Authors’ contributions
J.L. coordinated the study, collected data, interpreted the results and contributed to the manuscript. K.G.O., N.C., A.S., K.B., R.D., S.J., and A.O. obtained consent and randomized patients, collected data, interpreted the results, and contributed to the manuscript. A.M. contributed to study design, analysed, and interpreted the data and contributed to the manuscript. R.H.: chaired the Trial Steering Committee and contributed to the interpretation of the data and the manuscript. N.A. and A.S. collected and interpreted the data and contributed to the manuscript. M.L. contributed to recruitment, data collection including follow-up assessments, analysis of the electrocardiograms, data interpretation, and contributed to the manuscript. C.B. conceived the study, obtained the funding, recruited and randomized patients, collected data, interpreted the results and wrote the manuscript. J.N. and A.B. analysed resource utilization and related costs during the index hospitalization and contributed to the manuscript. Prof. Berry is chief investigator and Sood and Prof. Briggs, Curzen, and Oldroyd are co-applicants on the British Heart Foundation Project Grant (PG/11/55/28999) which supported this project.
Funding
This work was supported by a Project Grant from the British Heart Foundation Grant (PG/11/55/28999) and St Jude Medical provided the pressure wires. Professor Berry was supported by a Senior Fellowship from the Scottish Funding Council. Funding to pay the Open Access publication charges for this article was provided by the University of Glasgow.

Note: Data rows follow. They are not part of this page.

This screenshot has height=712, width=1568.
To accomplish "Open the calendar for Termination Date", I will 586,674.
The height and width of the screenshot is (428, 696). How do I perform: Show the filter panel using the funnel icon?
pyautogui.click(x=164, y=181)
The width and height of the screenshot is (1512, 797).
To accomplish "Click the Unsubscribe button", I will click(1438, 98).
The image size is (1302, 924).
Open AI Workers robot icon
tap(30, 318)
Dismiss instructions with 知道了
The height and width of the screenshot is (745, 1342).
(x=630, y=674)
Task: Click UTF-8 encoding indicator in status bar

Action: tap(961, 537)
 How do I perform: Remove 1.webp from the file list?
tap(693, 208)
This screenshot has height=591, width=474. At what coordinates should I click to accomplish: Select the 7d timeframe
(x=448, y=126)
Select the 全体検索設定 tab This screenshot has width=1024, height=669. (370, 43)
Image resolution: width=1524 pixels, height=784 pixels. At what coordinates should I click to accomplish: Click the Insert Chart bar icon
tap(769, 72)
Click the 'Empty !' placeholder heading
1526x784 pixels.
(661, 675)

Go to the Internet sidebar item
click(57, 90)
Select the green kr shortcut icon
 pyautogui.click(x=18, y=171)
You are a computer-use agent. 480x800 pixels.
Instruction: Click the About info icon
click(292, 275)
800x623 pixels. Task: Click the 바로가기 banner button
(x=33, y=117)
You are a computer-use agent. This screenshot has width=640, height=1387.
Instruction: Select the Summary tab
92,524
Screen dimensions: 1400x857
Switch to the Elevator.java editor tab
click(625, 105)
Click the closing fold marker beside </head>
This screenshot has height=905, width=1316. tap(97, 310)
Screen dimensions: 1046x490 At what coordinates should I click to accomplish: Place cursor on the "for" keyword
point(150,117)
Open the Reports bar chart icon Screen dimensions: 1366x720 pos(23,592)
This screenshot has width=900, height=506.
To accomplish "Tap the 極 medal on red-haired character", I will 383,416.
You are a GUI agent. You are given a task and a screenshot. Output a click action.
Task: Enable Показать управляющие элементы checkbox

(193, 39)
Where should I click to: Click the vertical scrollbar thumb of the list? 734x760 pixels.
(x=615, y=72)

Conflict of interest: Prof. Berry has acted as a consultant for St Jude Medical based on a contract with the University of Glasgow. Prof. Oldroyd has received consultant and speaker fees from St Jude Medical and Volcano Corporation which manufacture pressure wires. Prof. Curzen has received an unrestricted research grant and fees for lectures and consultancy from St Jude Medical and an educational grant with Volcano Corporation. None of the other authors have any potential conflict of interest to declare. These organizations had no other involvement in the study or in any aspect of this manuscript. The results were not disclosed to these organizations before the manuscript submission. The Chief Investigator had full access to all of the study data and had final responsibility for the decision to submit for publication.
Acknowledgements
The Clinical event committee: Andrew Hannah (Chair), Andrew Stewart, Malcolm Metcalfe (all Department of Cardiology, Aberdeen Royal Infirmary, UK). The Data and Safety Monitoring Committee: John Norrie, University of Aberdeen, UK (Chair); Saqib Chowdhary, University Hospital of South Manchester, UK; Andrew Clark, University of Hull, UK. The Trial Steering Committee members: Robert Henderson (Chair), Kanarath Balachandran, Colin Berry (Principal Investigator), Gordon Baird (Patient Advocate), Anna O'Donnell, Arvind Sood, Nick Curzen, Raj Das, Ian Ford, Jamie Layland, Shahid Junejo, and Keith Oldroyd. We thank Richard Papworth PhD for data management and quality assurance. We gratefully acknowledge the patients who participated in this study and the staff in our hospitals who supported it. We thank Ahmed Mahrous who helped with data collection.